Saturday, May 29, 2010

Is this real?

Is this real or Hong Kong's version of Joshua Bell playing Bach's Chaconne in the subway experiment?

Monday, May 24, 2010

Bypassing the Great China Firewall

A friend of mine who is working in Shanghai seems to have unrestricted access to the Internet. Curious about it, I ask him how come he is able to update his Facebook and read Apple Daily while he is in Shanghai.  "The wall is for those who voluntarily submit to it.  Many kids in the bigger cities have their ways to bypass it."  He sends me this link which offers a number of ways to bypass the wall: As the freebies are not very reliable, he and his colleagues are using a paid service called Strong VPN, which allows them to surf the web freely for something like US$7 a month.

I am totally ignorant to Swedish Sami culture.  Thanks to Jonna Wibelius and Internet, I am able to enjoy the lovely music of Sofia Jannok.  Keep the Internet free and unrestricted.

Monday, May 17, 2010

Where have the boys gone?

Was reading the blog of Sally Anderson (founder of Hong Kong Dog Rescue) over the weekend.  1st of May was a big day for Hong Kong Dog Rescue - it was time they had to leave their kennel in Pokfulam and move to their new home in Tai Po.  The big move was filmed and you can watch it on Youtube.  I couldn't help wondering while watching the video:  How come most of the volunteers are girls?  Where have the boy gone?

This book, "Why Boys Fail: "Saving Our Sons from an Educational System That's Leaving Them Behind" got mentioned in the Hong Kong Economic Journal.  Out of curiosity I downloaded a sample from Kindle Store.  Don't like it.  It reads amateurish and contains mostly second-hand information.  Looking for something better to read I found Peg Tyre's "The Trouble with Boys: A Surprising Report Card on Our Sons, Their Problems at School, and What Parents and Educators Must do".  There are a few things in the book that are new to me.  For instance, I never realised that it could be a political issue as such - some "pro-boys" measures are simply perceived as "anti-girls" and strongly opposed by the feminist groups and parents of the high achieving girls.  The whole system, as pointed out by the author, does seem unfair to the boys.  When boys are treated as girls at homes and judged as girls at schools, how can boys not be defective girls?  It is a good read and I recommend it to all parents (not just parents of boys).

Tuesday, May 04, 2010

A New World

When I had the Kindle in my hands for the first time, I fell in live with it instantly.  As a new convert, I let my wife and daughter try it.  Big mistake.  They privatised it on their first try.  It's true that the Kindle is very limited and capable of only one thing.  But it does what it is supposed to do, and does it really well.  It doesn't look like a book but it feels like one in your hands as you actually use it.  Retiring to the couch with a kindle is as relaxing as reading a book with a bottle of beer and a wide-brimmed straw hat under the sun.  It's the user experience that counts and the Kindle passes with flying colour in that area.  A friend of mine got a Kindle DX for her mother as a present.  She thought it was a crazy and useless gadget but, after trying it for 15 minutes, she was a joyous woman.  After all, having given up reading for over a decade because of failing eyesight, she can now swim in the sea of books.  It's a whole new world for her. 

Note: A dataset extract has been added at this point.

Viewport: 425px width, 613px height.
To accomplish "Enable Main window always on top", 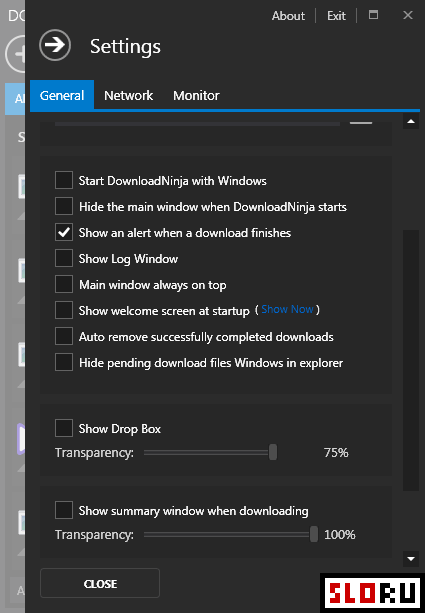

When the iPad came out many said the iPad was a stupid idea (some still do).   It can't multi-task, it doesn't have Flash and it doesn't exactly do anything a laptop can't do.  But the iPad, like the Kindle, are supposed to be used when you don't need all those serious stuff.  Who need a powerful device that can do serious word-processing, photo-shopping, and multi-tasking when they are enjoying a glass of wine or a bottle of beer in the couch?  If you are supposed to do some serious work, go back to your desk and concentrate on your work.  Forget about Youtube, Flash movies and all the stupid resources-demanding games.   The beauty of the iPad lies in its simplicity and its Do-Not-Bother-Me-with-That attitude.  It breaks away from the the more powerful the better cycle.  Lovely.  Even a 100-year-old computer illiterate can learn to use it.  I have proof.


Monday, May 03, 2010

Metro Vocal Group

Not only have these happy gweilos made Hong Kong their base, they are singing Cantonese pop too.

Glass Bottle Recycling

Here in Hong Kong you can find recycling facilities for papers, plastic bottles, dated appliances... but nothing for glass bottles.  The costs of recycling, as it were and was often said, prohibitively high.  Glad to read from today's papers that the Hong Chi Association (a non-profit making organisation to help people with intellectual disabilities) is going to launch a glass bottle recycling campaign.  The only bad news is that they only have one collection point on the island side in stage one, which is far from where I live.  Details here.